→ **Supplied text**:
BEGIN

Christian Bauman (born June 15, 1970) is an American novelist, essayist, and lyricist.

Early life and education
Bauman was born in Easton, Pennsylvania on June 15, 1970. He began grade school while living in Doylestown, Pennsylvania, and moved to the Quakertown section of Franklin Township, New Jersey when he was in the fourth grade. He remained there until he left home at age 17. He graduated from North Hunterdon High School near Clinton, New Jersey in 1988 and did not attend college. 

Bauman's family traveled a great deal around North America and Europe when he was a child. The family spent a year in India, Nepal, and Sri Lanka in 1983–84, when Bauman would have been in 8th grade. Bauman was raised by his stepfather (a philosophy professor) and mother (a physician); his biological father was only an occasional presence in his life and spent a year in prison when Bauman was a child. In a 2003 interview with Terry Gross on NPR's Fresh Air, Bauman said his childhood was not a particularly happy one.

Career
A former soldier, Bauman authored the 2002 novel The Ice Beneath You about the return of a young American soldier from Somalia. National Book Award-winning writer Robert Stone, writing about Bauman's 2005 novel Voodoo Lounge about a female soldier with HIV during the 1994 occupation of Haiti, said, "The prose in Voodoo Lounge reverberates in the white space around it." Bauman's first two novels are among the very small group of war-based literary fiction produced by Generation X. His third novel, In Hoboken (2008), is a departure from the first two, centered on a group of young musicians in the mid-1990s, and the mental-health facility where one of them works. Reviewing In Hoboken, critic Paul Constant wrote, "Bauman is an incredible writer. This is one of those books -- like Lethem when he's cooking, or Chabon at his most vibrant -- when every line snaps and propels you forward." Christian Bauman's short essays appeared regularly on NPR's All Things Considered between 2003 and 2006. Bauman is the creative director of an advertising agency in New York City. He regularly updates his personal blog, including posts about progress on two new novels.

The subject matter of Bauman's first two novels was drawn from his experiences serving as a soldier in the United States Army. He joined the army in 1991, at age 21, and remained in for four years. He was a member of the small army boat field (Army Waterborne), and served in Somalia in 1992-93 (on an LCM-8), and Haiti in 1994 (on the LSV-1). In both cases, Bauman was among the first American troops in the deployment—within the opening weeks of the Somalia mission, and within the first hour of the Haiti occupation.

END

→ **Work task**: Proceed with the Christian Bauman biography, starting right after its last sentence.

[Records excerpted from a collection]

BEGIN

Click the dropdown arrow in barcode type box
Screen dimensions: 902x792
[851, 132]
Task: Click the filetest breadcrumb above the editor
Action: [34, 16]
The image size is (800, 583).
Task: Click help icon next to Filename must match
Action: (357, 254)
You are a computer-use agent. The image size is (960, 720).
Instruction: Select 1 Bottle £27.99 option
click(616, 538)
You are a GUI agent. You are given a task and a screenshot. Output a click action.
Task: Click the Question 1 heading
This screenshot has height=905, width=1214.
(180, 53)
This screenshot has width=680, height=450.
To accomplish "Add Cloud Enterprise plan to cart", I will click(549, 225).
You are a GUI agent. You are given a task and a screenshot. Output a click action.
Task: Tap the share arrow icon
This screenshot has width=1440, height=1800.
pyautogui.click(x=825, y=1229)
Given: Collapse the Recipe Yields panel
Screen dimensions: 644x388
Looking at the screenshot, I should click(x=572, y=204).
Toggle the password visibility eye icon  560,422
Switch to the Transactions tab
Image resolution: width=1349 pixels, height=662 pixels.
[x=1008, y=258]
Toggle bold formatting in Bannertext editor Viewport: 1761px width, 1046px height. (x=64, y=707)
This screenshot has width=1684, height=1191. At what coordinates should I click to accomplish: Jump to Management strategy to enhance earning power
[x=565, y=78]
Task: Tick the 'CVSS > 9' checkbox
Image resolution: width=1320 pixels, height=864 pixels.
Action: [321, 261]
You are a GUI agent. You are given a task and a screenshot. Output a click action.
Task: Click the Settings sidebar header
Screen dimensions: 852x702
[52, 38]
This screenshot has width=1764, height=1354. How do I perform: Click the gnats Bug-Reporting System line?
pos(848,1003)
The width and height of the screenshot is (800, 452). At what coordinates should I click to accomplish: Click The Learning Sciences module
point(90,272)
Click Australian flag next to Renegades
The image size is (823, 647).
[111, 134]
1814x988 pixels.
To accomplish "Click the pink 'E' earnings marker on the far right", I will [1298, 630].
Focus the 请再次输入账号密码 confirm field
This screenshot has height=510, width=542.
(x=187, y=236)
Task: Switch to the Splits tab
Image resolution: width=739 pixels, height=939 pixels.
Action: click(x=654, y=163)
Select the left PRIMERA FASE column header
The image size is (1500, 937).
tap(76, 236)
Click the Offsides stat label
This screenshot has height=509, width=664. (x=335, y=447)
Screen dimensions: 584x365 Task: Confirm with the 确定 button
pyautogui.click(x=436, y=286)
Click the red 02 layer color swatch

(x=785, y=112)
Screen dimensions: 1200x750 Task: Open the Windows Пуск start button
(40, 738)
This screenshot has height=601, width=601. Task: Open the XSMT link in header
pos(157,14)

END

→ **Task answer**:
Following his honorable discharge in 1995, Bauman spent the next few years writing and playing guitar on the North American folk circuit, both alone and as part of the group Camp Hoboken (which also included folksingers Gregg Cagno and Linda Sharar in its ranks). Christian was frequently an opener for acts including Pete Seeger, Jack Hardy, John Gorka, Odetta, Cheryl Wheeler, and Livingston Taylor, at venues such as Godfrey Daniels, Passim, Eddie's Attic, The Iron Horse, and Freight & Salvage. This time period serves as the basis of Bauman's third novel, In Hoboken.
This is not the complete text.